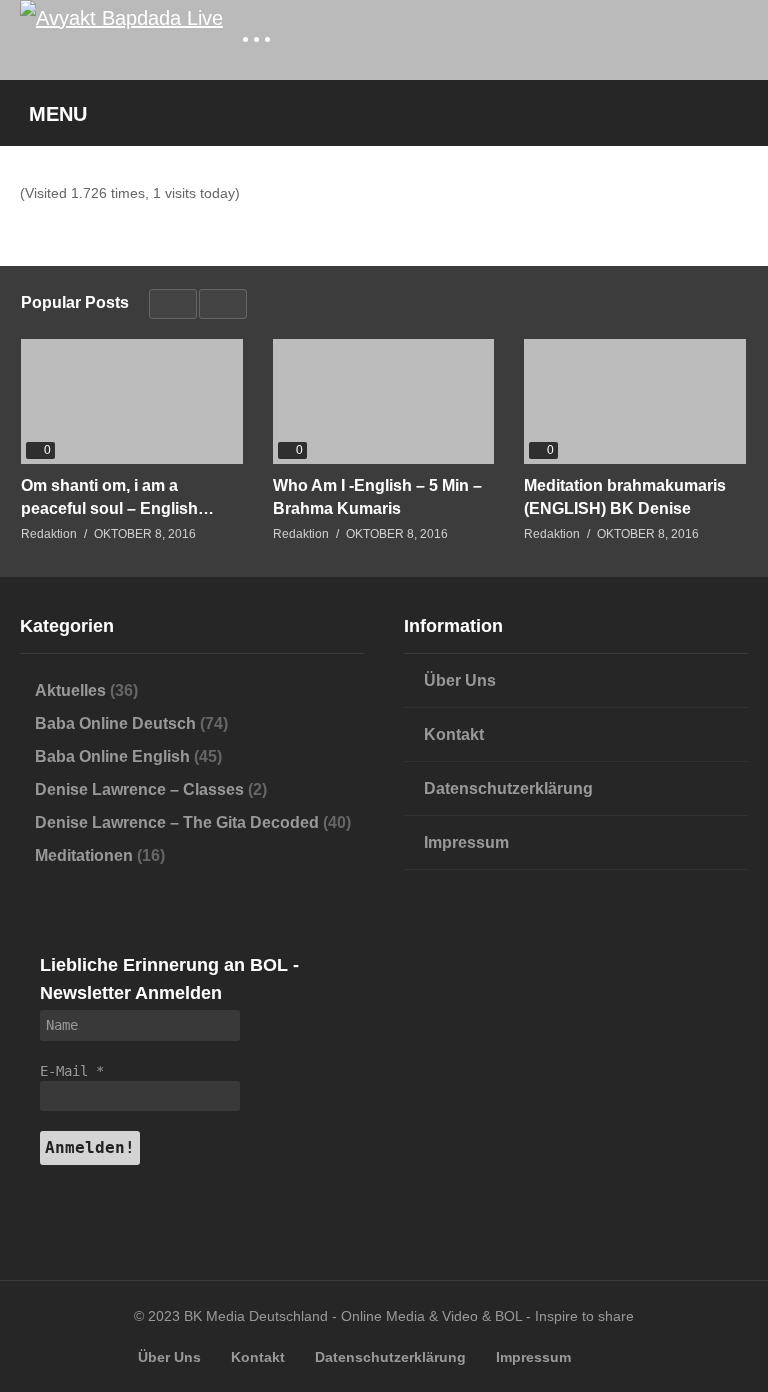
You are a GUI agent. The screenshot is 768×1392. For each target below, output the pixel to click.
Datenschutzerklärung (508, 788)
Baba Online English (112, 756)
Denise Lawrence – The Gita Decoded (177, 822)
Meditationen (84, 855)
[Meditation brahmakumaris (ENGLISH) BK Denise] (635, 401)
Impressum (466, 842)
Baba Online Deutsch (115, 723)
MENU (58, 114)
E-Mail (72, 1071)
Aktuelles (70, 690)
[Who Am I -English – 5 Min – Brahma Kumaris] (384, 401)
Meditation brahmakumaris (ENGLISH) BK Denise (625, 497)
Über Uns (460, 680)
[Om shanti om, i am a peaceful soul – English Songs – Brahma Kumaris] (132, 401)
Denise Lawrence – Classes (139, 789)
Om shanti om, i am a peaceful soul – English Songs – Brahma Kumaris (118, 498)
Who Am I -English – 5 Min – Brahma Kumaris (377, 497)
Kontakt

_ _ _

TASK REQUIREMENTS: Copy each line above exactly. Images do not belong in the copy.

ANSWER BELOW:
You are a GUI agent. The screenshot is 768×1392. For each target below, output the pixel to click.
Datenschutzerklärung (508, 788)
Baba Online English (112, 756)
Denise Lawrence – The Gita Decoded (177, 822)
Meditationen (84, 855)
[Meditation brahmakumaris (ENGLISH) BK Denise] (635, 401)
Impressum (466, 842)
Baba Online Deutsch (115, 723)
MENU (58, 114)
E-Mail (72, 1071)
Aktuelles (70, 690)
[Who Am I -English – 5 Min – Brahma Kumaris] (384, 401)
Meditation brahmakumaris (ENGLISH) BK Denise (625, 497)
Über Uns (460, 680)
[Om shanti om, i am a peaceful soul – English Songs – Brahma Kumaris] (132, 401)
Denise Lawrence – Classes (139, 789)
Om shanti om, i am a peaceful soul – English Songs – Brahma Kumaris (118, 498)
Who Am I -English – 5 Min – Brahma Kumaris (377, 497)
Kontakt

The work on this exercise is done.